**WHAT YOU SHOULD DO**
Scan the records for "Expand" and copy each line that contains it.
==== EXCERPTED RECORDS
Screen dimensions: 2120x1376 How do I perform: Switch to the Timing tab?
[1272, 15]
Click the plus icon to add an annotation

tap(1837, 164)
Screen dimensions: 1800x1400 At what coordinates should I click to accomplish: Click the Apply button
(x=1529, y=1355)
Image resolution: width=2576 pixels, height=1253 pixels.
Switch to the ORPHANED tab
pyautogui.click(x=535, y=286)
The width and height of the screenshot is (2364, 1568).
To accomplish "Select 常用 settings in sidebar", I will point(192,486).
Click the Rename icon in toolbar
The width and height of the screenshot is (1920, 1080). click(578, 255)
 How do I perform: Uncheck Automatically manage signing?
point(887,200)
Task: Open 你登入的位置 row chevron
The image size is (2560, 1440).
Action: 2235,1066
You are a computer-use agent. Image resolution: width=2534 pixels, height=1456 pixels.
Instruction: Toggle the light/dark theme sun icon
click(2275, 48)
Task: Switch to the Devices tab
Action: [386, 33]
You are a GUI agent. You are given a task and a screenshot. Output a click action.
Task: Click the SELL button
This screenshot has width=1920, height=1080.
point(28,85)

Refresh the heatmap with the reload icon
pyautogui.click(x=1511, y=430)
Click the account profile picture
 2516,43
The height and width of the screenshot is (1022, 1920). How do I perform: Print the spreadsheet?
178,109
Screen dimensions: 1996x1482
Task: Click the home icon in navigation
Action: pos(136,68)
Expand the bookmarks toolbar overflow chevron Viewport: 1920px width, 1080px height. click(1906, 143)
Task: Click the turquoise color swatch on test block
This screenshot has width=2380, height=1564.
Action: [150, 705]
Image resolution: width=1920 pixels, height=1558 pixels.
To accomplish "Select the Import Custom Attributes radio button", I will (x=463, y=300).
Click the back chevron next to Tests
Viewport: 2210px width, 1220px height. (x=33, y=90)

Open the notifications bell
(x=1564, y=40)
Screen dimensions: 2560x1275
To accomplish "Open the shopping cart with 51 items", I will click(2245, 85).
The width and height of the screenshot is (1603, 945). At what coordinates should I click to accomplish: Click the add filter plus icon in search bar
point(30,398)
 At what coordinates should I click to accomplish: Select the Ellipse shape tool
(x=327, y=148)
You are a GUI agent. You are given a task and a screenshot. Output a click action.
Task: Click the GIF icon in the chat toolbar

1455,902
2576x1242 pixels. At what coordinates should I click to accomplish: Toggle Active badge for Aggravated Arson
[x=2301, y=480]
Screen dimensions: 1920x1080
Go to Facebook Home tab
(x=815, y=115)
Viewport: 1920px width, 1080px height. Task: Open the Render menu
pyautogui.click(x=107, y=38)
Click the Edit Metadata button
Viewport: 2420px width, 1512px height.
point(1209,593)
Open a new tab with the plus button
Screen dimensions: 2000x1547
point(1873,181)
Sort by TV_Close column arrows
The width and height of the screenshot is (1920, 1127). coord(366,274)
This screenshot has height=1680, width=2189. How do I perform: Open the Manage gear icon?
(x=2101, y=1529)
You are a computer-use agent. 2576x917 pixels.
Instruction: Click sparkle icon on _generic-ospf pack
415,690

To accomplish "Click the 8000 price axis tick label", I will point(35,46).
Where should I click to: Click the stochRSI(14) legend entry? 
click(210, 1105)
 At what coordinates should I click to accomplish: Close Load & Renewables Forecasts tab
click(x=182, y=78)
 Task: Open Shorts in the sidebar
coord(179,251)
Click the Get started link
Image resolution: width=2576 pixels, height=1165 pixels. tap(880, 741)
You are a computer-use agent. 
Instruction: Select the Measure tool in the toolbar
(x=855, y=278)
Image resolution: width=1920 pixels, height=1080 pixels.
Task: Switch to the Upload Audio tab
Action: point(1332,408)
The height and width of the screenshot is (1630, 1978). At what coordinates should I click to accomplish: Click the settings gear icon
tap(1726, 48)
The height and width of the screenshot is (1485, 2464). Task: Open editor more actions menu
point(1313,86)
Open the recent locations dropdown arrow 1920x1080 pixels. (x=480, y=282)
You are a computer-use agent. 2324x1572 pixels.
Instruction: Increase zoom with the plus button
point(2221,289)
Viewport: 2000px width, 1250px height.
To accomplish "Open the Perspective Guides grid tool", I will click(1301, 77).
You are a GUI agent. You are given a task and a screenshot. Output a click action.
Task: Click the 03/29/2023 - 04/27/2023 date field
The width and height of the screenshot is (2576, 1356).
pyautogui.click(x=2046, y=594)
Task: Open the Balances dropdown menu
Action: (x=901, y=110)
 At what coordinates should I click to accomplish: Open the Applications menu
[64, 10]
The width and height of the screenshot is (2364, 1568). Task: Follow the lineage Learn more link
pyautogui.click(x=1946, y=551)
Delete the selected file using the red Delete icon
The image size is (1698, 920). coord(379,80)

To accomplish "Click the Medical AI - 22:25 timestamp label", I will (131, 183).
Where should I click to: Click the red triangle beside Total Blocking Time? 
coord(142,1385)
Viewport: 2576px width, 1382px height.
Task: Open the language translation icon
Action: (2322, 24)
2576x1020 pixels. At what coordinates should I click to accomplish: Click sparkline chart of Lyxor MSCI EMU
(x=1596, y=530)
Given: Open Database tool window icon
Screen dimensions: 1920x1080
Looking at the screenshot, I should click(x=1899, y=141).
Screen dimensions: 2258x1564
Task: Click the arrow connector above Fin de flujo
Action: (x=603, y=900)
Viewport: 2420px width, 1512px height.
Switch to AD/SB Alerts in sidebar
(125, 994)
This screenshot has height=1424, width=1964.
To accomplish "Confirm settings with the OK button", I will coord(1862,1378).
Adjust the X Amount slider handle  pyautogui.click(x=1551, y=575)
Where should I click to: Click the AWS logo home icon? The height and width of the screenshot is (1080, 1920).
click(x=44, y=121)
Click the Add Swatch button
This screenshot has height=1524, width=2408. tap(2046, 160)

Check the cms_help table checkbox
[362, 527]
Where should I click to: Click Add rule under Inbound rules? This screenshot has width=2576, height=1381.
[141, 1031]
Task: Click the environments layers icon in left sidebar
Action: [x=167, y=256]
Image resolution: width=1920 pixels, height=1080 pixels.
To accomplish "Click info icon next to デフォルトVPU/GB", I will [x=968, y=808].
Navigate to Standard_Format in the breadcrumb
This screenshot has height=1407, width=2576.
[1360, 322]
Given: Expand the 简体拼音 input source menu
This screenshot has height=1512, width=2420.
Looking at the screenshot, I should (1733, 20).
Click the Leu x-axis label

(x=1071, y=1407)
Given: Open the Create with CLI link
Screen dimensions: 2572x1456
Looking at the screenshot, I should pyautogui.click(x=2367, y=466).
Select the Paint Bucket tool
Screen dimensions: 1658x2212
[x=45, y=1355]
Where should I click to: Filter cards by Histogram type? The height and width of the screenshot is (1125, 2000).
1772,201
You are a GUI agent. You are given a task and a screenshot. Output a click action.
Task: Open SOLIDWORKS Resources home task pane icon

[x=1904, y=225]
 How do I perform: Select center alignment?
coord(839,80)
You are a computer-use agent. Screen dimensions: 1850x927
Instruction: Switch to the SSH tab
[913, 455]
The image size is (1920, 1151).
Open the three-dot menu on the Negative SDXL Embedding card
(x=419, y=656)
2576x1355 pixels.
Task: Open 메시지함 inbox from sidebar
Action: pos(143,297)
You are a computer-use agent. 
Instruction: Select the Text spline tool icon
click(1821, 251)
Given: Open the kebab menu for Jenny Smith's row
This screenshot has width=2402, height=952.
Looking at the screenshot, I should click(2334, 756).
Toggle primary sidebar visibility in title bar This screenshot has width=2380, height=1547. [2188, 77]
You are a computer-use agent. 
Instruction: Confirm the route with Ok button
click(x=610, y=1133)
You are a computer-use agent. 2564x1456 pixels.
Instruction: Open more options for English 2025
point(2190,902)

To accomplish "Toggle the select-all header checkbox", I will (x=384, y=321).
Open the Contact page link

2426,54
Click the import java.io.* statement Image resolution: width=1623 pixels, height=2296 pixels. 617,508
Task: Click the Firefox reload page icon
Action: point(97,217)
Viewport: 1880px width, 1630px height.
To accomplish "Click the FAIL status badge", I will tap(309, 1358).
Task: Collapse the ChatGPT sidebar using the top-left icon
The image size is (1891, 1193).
========
**ANSWER AREA**
Expand the bookmarks toolbar overflow chevron Viewport: 1920px width, 1080px height. click(1906, 143)
Given: Expand the 简体拼音 input source menu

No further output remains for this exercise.